YOUR TASK: Only the lines below from the one containing "Task: Click Solution Explorer Home icon" to the one containing "Click the Wrap" should be repeated, both included and unchanged.

*****

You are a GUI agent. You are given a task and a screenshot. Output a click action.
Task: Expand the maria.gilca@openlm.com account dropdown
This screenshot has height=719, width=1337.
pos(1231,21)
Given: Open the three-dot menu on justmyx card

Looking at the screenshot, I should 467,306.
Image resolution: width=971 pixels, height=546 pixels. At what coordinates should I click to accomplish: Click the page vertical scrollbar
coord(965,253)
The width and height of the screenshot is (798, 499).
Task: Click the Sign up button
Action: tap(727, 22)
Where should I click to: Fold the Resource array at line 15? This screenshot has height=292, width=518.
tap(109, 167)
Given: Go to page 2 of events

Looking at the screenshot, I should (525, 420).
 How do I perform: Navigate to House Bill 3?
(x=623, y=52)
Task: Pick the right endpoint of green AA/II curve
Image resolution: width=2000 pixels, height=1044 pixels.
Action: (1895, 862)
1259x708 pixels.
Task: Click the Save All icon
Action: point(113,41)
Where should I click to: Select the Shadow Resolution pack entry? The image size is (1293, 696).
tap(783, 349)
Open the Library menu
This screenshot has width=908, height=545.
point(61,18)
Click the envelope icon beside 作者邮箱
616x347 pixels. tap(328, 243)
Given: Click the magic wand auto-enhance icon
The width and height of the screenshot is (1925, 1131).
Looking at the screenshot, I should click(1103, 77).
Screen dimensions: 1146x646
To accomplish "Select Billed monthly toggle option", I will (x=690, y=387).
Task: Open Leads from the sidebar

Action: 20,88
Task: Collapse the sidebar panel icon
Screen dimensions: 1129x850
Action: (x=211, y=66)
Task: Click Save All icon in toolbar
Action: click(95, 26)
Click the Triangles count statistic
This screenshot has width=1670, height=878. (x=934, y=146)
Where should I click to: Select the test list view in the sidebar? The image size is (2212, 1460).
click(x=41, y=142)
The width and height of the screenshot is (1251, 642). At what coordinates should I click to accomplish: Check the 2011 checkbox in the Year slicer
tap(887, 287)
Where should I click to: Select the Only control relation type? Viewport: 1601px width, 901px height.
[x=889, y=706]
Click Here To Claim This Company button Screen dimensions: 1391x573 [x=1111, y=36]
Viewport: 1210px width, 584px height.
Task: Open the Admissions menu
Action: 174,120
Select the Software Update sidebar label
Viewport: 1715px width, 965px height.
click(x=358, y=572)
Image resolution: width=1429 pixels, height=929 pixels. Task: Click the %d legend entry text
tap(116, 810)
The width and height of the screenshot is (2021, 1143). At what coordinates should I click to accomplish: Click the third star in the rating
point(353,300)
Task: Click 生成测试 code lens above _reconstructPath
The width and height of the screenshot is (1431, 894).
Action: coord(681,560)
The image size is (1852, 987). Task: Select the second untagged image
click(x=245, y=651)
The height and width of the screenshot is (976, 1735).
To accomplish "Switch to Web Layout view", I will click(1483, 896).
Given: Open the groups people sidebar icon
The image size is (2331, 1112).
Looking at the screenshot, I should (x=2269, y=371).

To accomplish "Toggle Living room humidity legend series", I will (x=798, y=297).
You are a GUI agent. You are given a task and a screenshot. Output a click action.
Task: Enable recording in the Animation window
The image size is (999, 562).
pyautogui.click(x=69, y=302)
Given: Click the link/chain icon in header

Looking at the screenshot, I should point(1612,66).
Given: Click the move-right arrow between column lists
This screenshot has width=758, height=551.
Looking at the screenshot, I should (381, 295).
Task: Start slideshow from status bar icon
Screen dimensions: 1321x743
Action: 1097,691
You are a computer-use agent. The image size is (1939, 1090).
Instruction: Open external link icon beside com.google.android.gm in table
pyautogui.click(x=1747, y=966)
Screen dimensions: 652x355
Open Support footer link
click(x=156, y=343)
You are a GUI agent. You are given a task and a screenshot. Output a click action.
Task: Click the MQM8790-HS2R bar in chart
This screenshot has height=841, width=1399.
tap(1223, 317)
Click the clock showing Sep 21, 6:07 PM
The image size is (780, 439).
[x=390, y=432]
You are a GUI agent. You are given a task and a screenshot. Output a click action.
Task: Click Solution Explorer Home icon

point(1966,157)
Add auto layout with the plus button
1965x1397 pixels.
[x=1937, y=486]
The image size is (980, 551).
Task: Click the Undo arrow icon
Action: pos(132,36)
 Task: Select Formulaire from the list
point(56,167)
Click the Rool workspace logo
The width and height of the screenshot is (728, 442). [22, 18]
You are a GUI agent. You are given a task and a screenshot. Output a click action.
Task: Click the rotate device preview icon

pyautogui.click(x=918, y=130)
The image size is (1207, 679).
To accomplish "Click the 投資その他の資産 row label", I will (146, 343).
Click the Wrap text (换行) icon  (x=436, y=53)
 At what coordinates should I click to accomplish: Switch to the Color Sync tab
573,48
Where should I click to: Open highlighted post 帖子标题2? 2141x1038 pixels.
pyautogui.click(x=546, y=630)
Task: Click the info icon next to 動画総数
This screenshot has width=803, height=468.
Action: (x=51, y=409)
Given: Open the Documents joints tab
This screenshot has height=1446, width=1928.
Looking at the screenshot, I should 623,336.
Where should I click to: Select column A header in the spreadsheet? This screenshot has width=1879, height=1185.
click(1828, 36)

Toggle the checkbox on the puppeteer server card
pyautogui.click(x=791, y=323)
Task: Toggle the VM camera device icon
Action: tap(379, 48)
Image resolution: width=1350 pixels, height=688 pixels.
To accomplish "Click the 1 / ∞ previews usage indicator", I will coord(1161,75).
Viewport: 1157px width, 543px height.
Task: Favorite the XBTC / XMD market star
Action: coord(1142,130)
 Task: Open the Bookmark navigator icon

*****

TASK OUTPUT:
Task: Click Solution Explorer Home icon

point(1966,157)
Add auto layout with the plus button
1965x1397 pixels.
[x=1937, y=486]
The image size is (980, 551).
Task: Click the Undo arrow icon
Action: pos(132,36)
 Task: Select Formulaire from the list
point(56,167)
Click the Rool workspace logo
The width and height of the screenshot is (728, 442). [22, 18]
You are a GUI agent. You are given a task and a screenshot. Output a click action.
Task: Click the rotate device preview icon

pyautogui.click(x=918, y=130)
The image size is (1207, 679).
To accomplish "Click the 投資その他の資産 row label", I will (146, 343).
Click the Wrap text (换行) icon  (x=436, y=53)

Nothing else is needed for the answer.